Supplied passage:
— begin —

IN 1975, as Papua New Guinea claimed its independence and imagined its future, officials set about commissioning a parliament building for Port Moresby which might embody the spirit of the newly-sovereign nation. 

It was a challenging task in a pulsating democracy of more than 800 proud ethnicities, each with distinctive language, art, songs, stories, totems, traditions; running the gamut from volatile highlanders to the more laid-back coastal types. 

Architects in the contest to design the parliament house were encouraged to incorporate motifs from across the land in the (vain) hope this might mitigate offence because in a country where identity is defined by clan, rivalries run deep and symbolism is potent.

One core directive was to render the new capital “in the manner of a Haus Man (men’s house) in a village society”, familiar across most communities as the seat of local authority. 

The eventual structure, which opened in 1984, fulfilled the brief with a soaring interpretation of a Sepik spirit house, where men assemble and perform secret rituals.

There was some nervousness that noses might be out of joint at Sepik culture seizing star billing, and some were, but the prime minister of the day, proud Sepik son, Michael Somare, was apparently most satisfied. 

What women might have thought about this shrine to masculine authority appears not to have been much of a consideration. 

And so it was that even the architecture of power in modern PNG conspired to lock women out. 

Custom banned women from entering, even approaching, a Haus Tambaran, as the parliament is colloquially known.

Nonetheless, intriguingly, the mosaic over the public entrance to the parliament depicts two warriors – one male, one female – of equal size and on equal footing, standing guard over the country’s resources. This was likely an expression of aspiration, according to an anthropological analysis of the influences that shaped the building.

— end —

Task requirements:
- 1) In the passage on Papua New Guinea's parliament building, what year did the building open?
- 2) Decide whether each statement agrees with the passage on Papua New Guinea's parliament building. Answer yes or no for each and quote the words that settle it. (a) The building's design interpreted a Sepik spirit house. (b) The mosaic over the public entrance shows two male warriors. (c) The country has fewer than 500 ethnicities.
- 3) Pick up the passage on Papua New Guinea's parliament building after its final sentence and write what comes next.
The listing is separate material with no connection to the passage on Papua New Guinea's parliament building.

Information supplied:
— begin —

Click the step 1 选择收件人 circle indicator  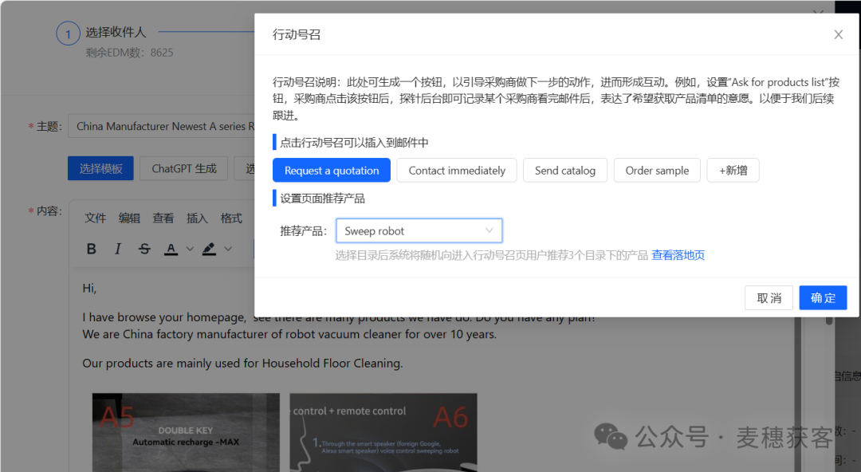[68, 33]
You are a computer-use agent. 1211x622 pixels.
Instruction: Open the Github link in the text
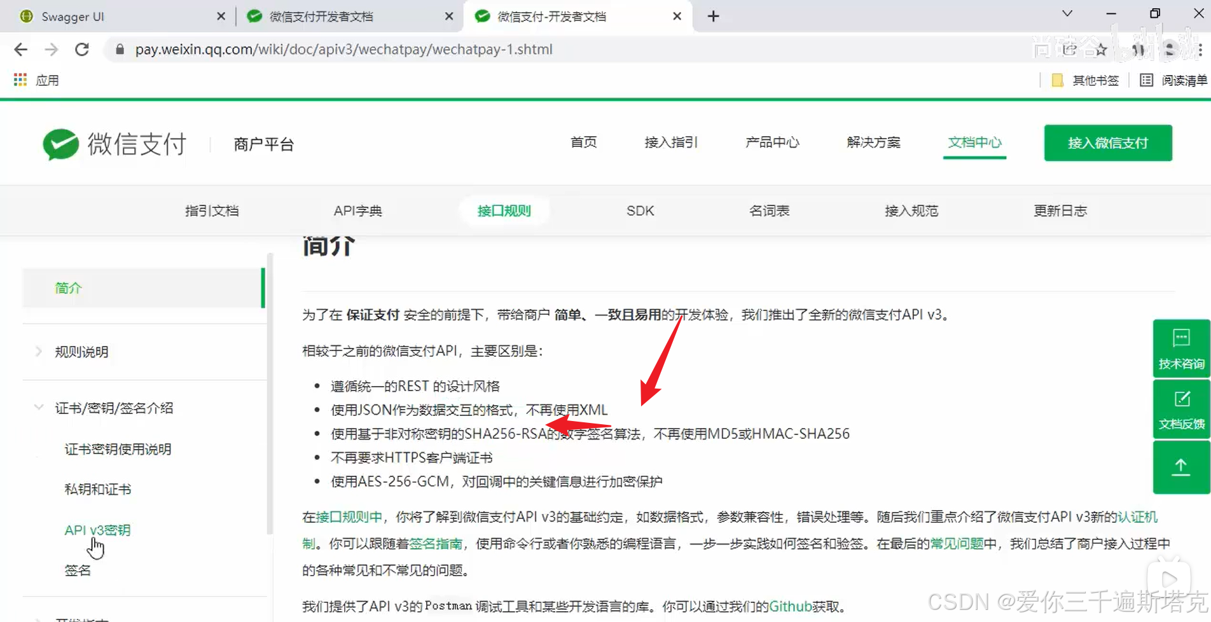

— end —

Expected results:
- 1) It opened in 1984.

- 2)
(a) Yes: "a soaring interpretation of a Sepik spirit house"
(b) No: "two warriors – one male, one female"
(c) No: "more than 800 proud ethnicities"

- 3)
Today, it just smacks of cruel delusion.

Much has changed in a country that has undergone warp-speed transition from traditional life through colonisation, self-government, independence and modernisation in less than three generations, but not the women’s place. 

Dr Betty Lovai, one of the nation’s most senior female academics, attests that even for women such as herself “to speak up, in front of men, can be deeply intimidating”.

A female political candidate, she says, is making a bold declaration: “I am the leader of this tribe”.

Those women who have tried say that as daunting as it is to violate the Haus Man, this is the least of their problems.

It merely requires courage, and PNG women are not short on that. 

Other obstacles – money, status, education, security, connections – are more elusive.

Thirty years on, PNG womanhood is still more honestly portrayed by the figure tucked in the bottom left corner of the entrance mosaic, staggering under the burden of her bilum – the bag loaded with food for her family. 

Some 95% of PNG women work in subsistence agriculture or fisheries, according to 2012 Monash University-led research into women’s political participation in the Pacific, the burden of their duties in home and garden one of the hurdles to obtaining the education and resources to stand as candidates.

Since the first national election in independent PNG in 1977, only seven women have been elected. 

One was white – Dame Carol Kidu, the Queensland-born widow of former chief justice Sir Buri Kidu – and two were married to white men. 

Three gained their seats only last year – a watershed – in the 111-member chamber.

“Since 1977, we’ve had eight elections which have filled a total of eight hundred and seventy-four parliamentary seats.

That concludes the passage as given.